Search the records for the word "pixels" and report each line that has it.
-.-.-
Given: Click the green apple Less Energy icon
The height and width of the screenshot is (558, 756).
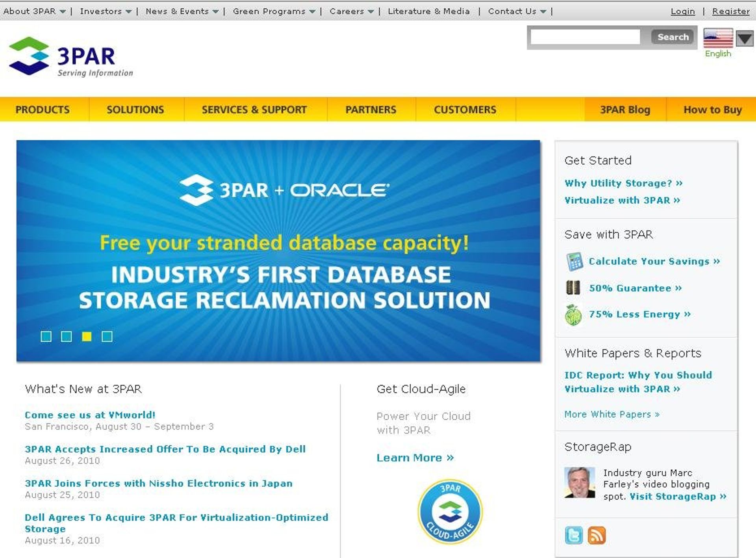Looking at the screenshot, I should tap(573, 315).
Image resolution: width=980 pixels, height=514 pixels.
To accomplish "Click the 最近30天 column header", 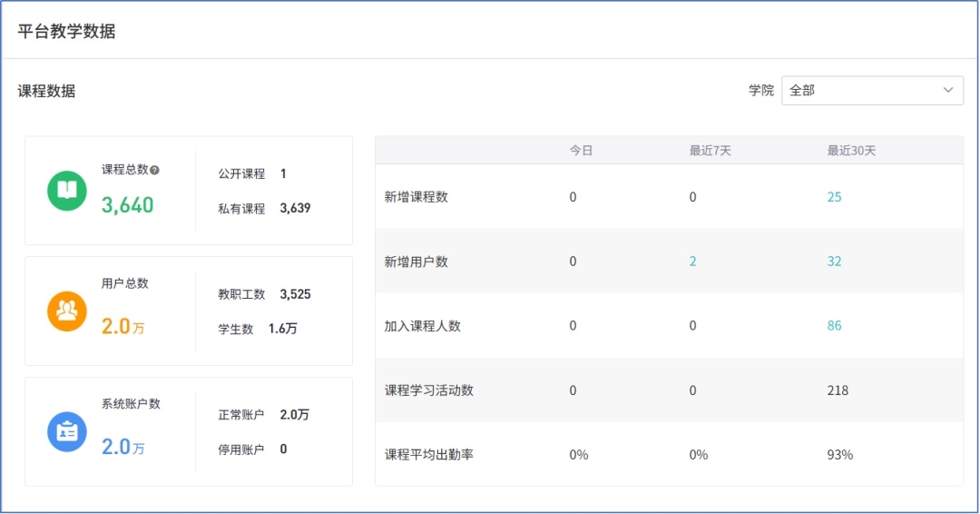I will pos(851,151).
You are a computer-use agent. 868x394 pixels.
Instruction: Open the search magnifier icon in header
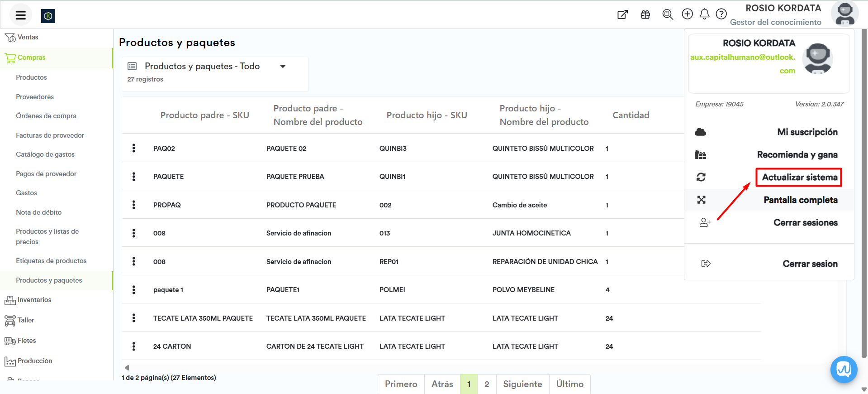click(x=667, y=14)
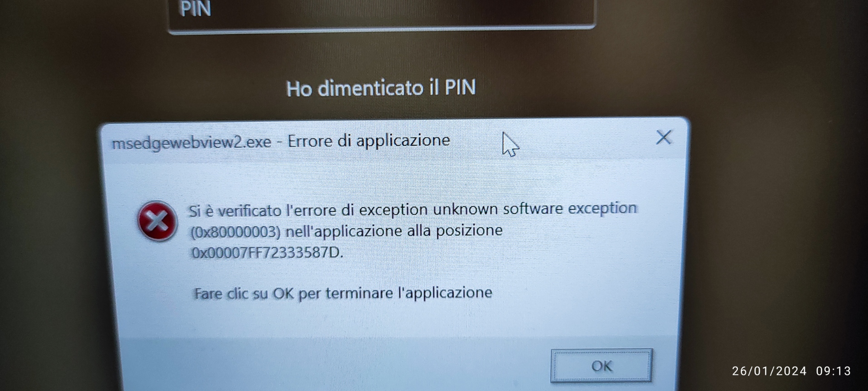Click the exception code 0x80000003
This screenshot has width=868, height=391.
pos(235,232)
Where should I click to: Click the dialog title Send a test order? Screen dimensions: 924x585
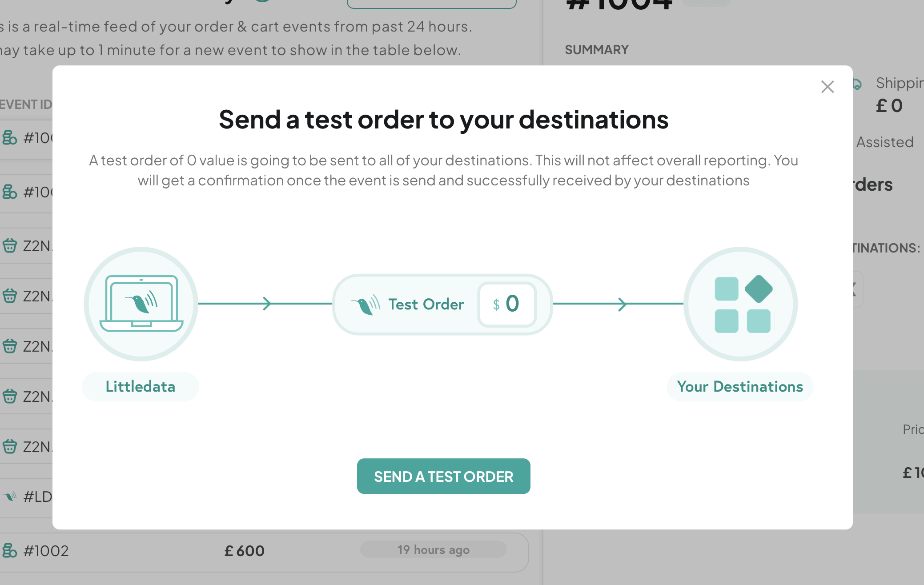443,119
-.-.-
Completed task:
Image resolution: width=980 pixels, height=514 pixels.
You are a computer-use agent. 868x394 pixels.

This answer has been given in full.